D. Whether the Defendants Breached Their Fiduciary Duty Owed to Mrs. Roarty
To avoid summary judgment on her breach of fiduciary duty claim, Mrs. Roarty must demonstrate a genuine issue remains in dispute as to whether LICNA breached a fiduciary duty owed to her when it denied her benefits under the Plan. It is not disputed that LICNA, as a plan administrator exercising discretionary authority, is a fiduciary, and that LICNA owed a fiduciary duty to Mrs. Roarty as a beneficiary of the plan.
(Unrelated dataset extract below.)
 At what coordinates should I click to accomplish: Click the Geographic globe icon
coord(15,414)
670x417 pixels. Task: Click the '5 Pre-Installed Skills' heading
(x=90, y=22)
Mrs. Roarty claims that LICNA breached its fiduciary duties when it failed to disclose material information to her. (D.I. 50 at 23ff.) Specifically, Mrs. Roarty alleges that LICNA breached its duty to inform her by failing to update the SPD as required by ERISA, and as a consequence materially misled her as to the coverage of the Plan. Cf. Burstein et al., 334 F.3d at 384-86; Local 56, United Food and Commercial Workers Union, et al. v. Campbell Soup Co., et al., 898 F.Supp. 118, 1140 (D.N.J. 1995) ("a summary plan description must not have the effect [of] misleading, misinforming or failing to inform participants and beneficiaries") (internal citations omitted). As noted above, the defendants do not address the issue of whether the SPD was in fact materially inaccurate and outdated. (D.I. 51 at 9-11.) Again, the court need not further address the parties' arguments at this stage in the proceedings. Because the material issue as to the SPD remains in dispute, the defendants are not entitled to summary judgment on Mrs. Roarty's breach of fiduciary claim.
V. CONCLUSION
For the reasons stated above, the defendants' motion to limit discovery and admissible evidence to the administrative record is denied. The defendants' motion for summary judgment on Mrs. Roarty's two claims is also denied because there remain genuine issues as to material facts.
ORDER
For the reasons stated in the court's memorandum of this same date, IT IS HEREBY ORDERED that:
1. The defendants' motion for summary judgment (D.I. 47) be DENIED; and 2. The defendants' motion for a protective order limiting discovery and admissible evidence to the administrative record (D.I. 45) be DENIED.